Earlier leak detection saves water, money, hassle, and costly damage

As we face growing pressure on water supplies, early intervention and better visibility of usage will be key to building long-term resilience.

Smart water meters are already making a measurable difference: identifying hidden leaks within days, reducing bills, and helping households and water companies act sooner. Yet with only a small proportion of homes currently using this technology, there’s a huge opportunity ahead to protect one of our most precious resources.

Gary Adams profile image

Gary Adams

Director in Calisen’s water team

Water is rarely out of the news at the moment – and rightly so. It is an essential and precious resource we must preserve to avoid predicted water shortages in years to come. In England, the Environment Agency reported that around 19% of water put into supply was still being lost through leakage in 2023–24. Smart metering can help to close the gap between supply and demand – improving long-term resilience. At present, only an estimated 12% of households in England have smart water meters, but revised plans suggest this could increase to around 51% by 2030 with a drive to accelerate the rollout even further.

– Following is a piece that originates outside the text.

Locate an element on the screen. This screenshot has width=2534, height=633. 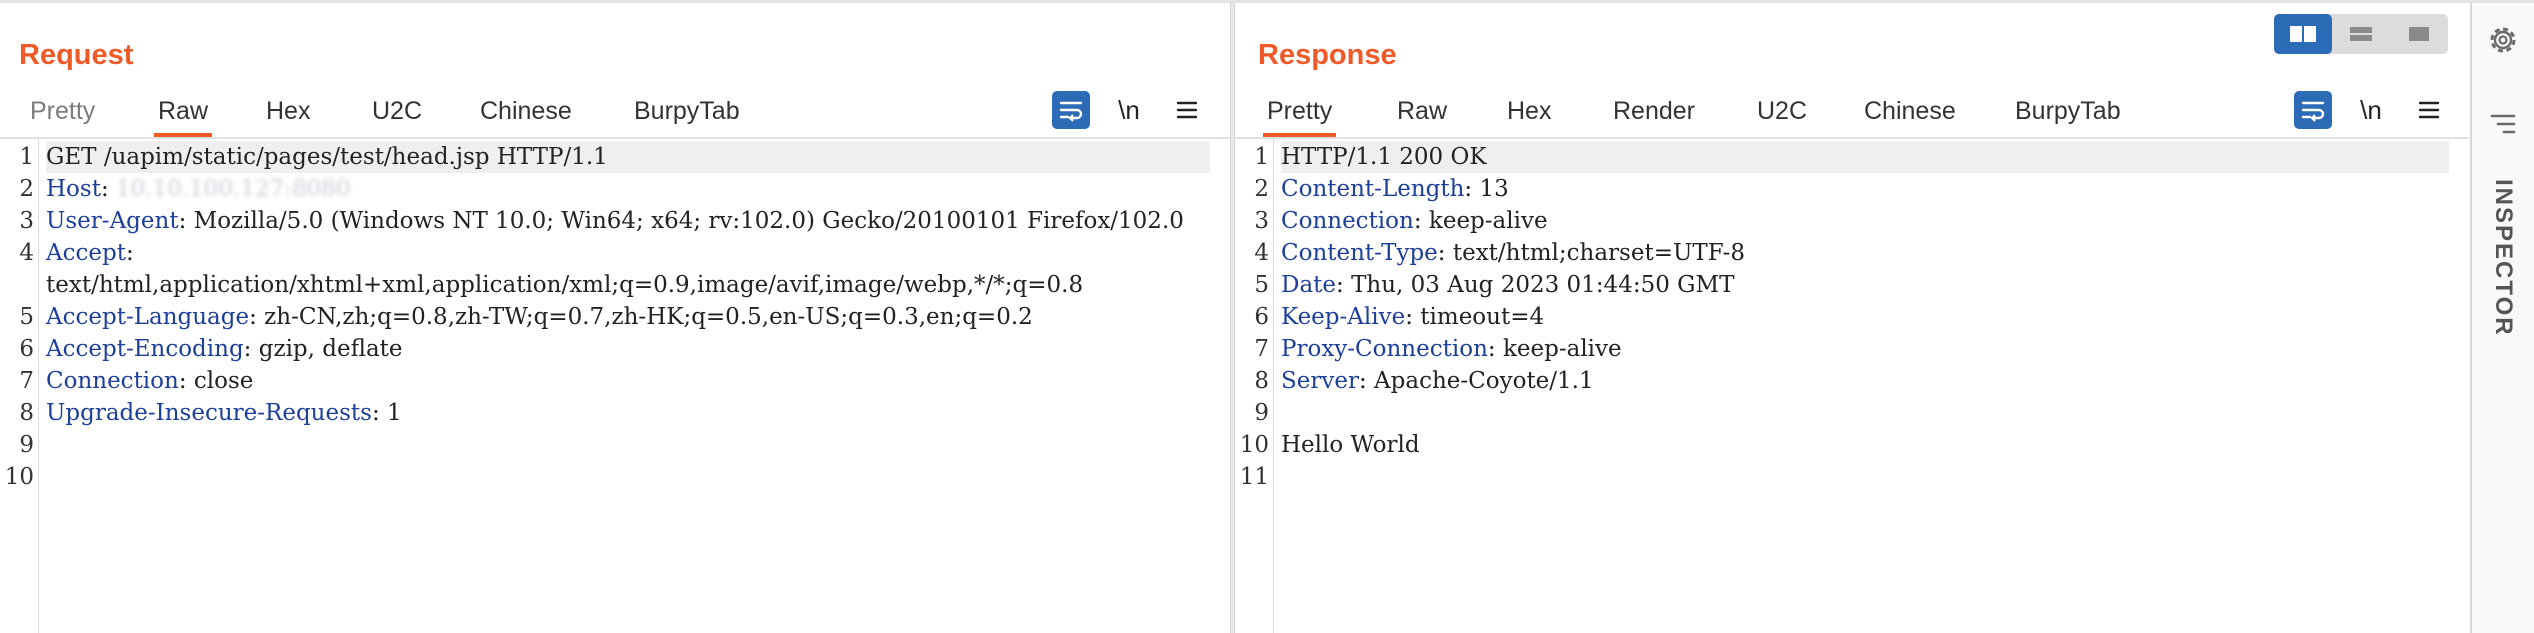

The leakage challenge is not only about what happens in the network. A significant part of the problem sits on the customer side of the meter: small, hidden and continuous leaks in homes and supply pipes that can remain undetected for long periods in traditional metering environments. Without regular consumption data, these leaks are often only identified after visible damage appears or when a customer receives an unexpectedly high bill. Around 40% of homes don’t have a meter at all.

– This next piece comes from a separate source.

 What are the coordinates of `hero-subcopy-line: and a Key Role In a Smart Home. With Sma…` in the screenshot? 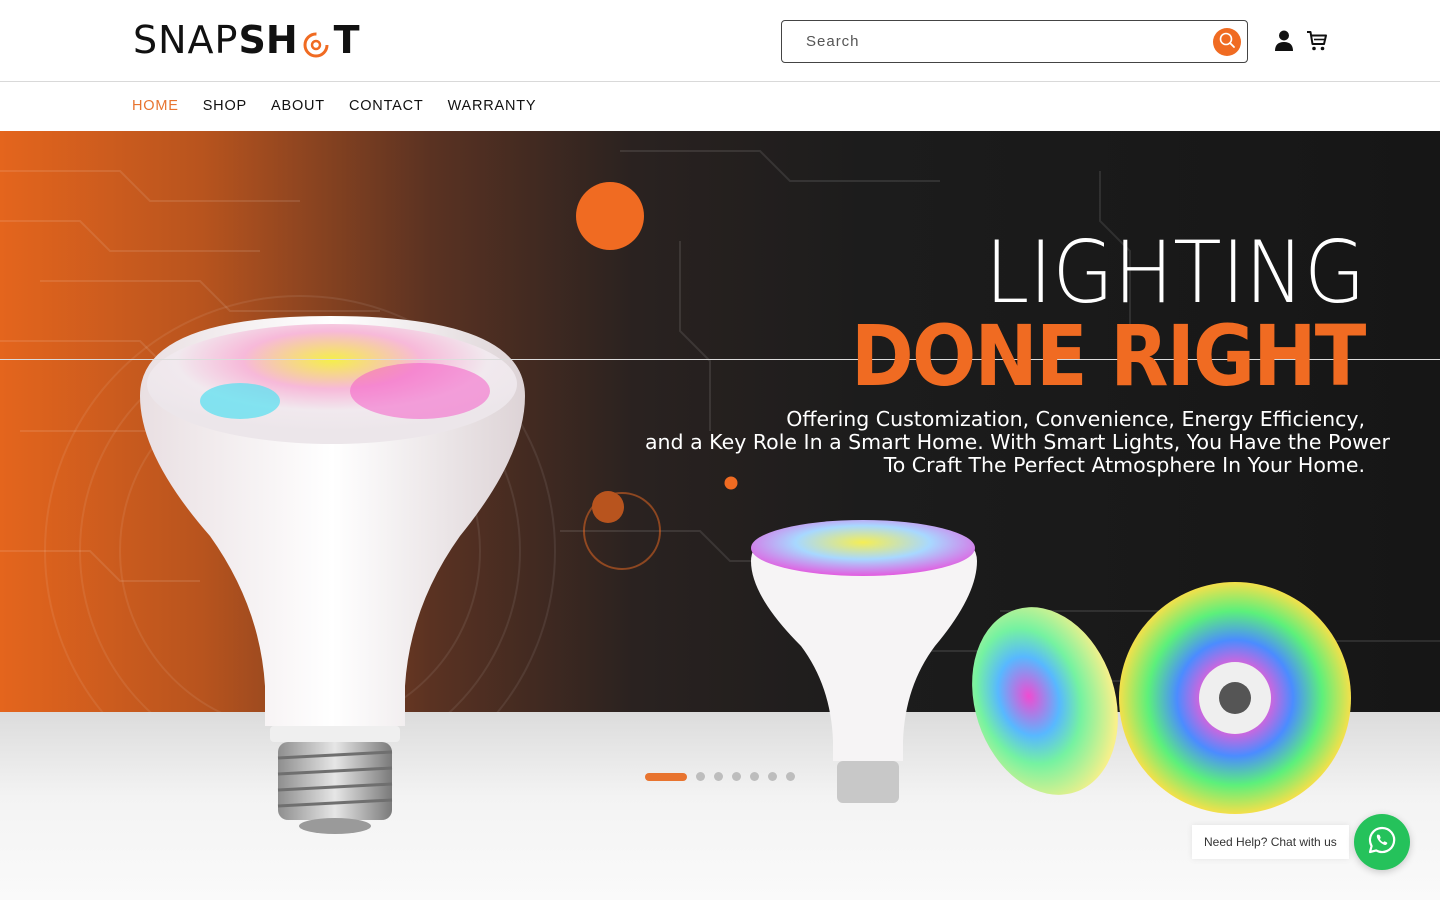 It's located at (1018, 442).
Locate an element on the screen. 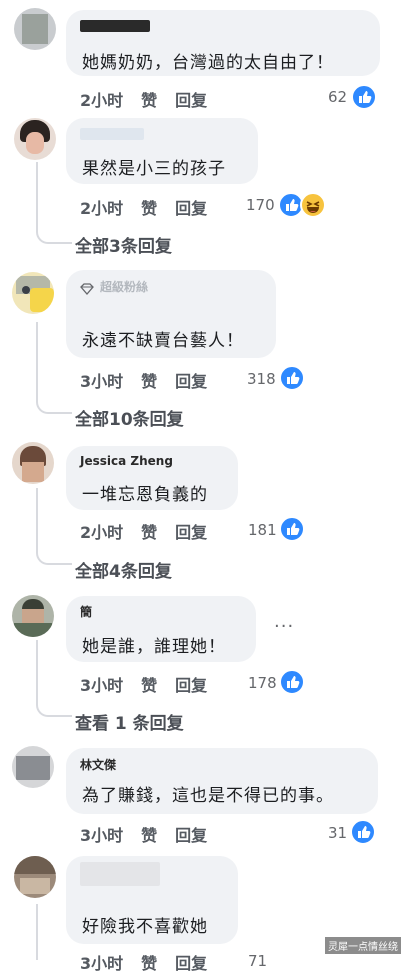  comment-bubble: 林文傑 為了賺錢，這也是不得已的事。 is located at coordinates (222, 781).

Smart metering changes the equation. By providing regular, high-frequency readings, smart meters can reveal continuous flow patterns that indicate a leak much earlier than conventional approaches. That enables water companies to move from delayed, reactive detection to earlier and more targeted intervention, helping customers understand unusual usage, identify potential leaks and take action before more water, money and effort are wasted. It also gives water companies a stronger tool to support drought resilience and long-term water security.

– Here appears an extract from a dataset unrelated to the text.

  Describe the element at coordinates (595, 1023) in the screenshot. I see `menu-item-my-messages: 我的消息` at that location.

By taking readings every hour, smart water meters help water companies identify leaks in the home within days. A leak could be as little as 1 litre per hour, which could be a dripping tap or seeping connection on an internal pipe. Aggregated across millions of properties, even small continuous leaks can represent a significant and largely avoidable source of water loss.

We know from the smart water meters that have been installed already that results can be achieved quickly with water companies declaring that up to 22% of properties where a smart meter is fitted have an existing leak they didn’t even know about or chose to ignore. Thames Water stated that its smart metering programme has helped detect around 84,000 customer-side leaks, saving 120 megalitres per day. Meanwhile, Anglian Water has said its leak alert service has identified over 600,000 customer leaks since 2021, saving customers an average of 14.75 litres per household per day and reducing bills by an average of £25.

As the industry accelerates towards large-scale deployment, the real opportunity lies in how this data is used, turning insight into action, and detection into prevention. Getting this right will not only reduce waste and bills but play a central role in securing long-term water resilience across the UK.

At Calisen, we see this as the next stage in smart water metering: not simply deploying assets, but helping translate smart data into earlier intervention, better customer engagement and stronger operational outcomes.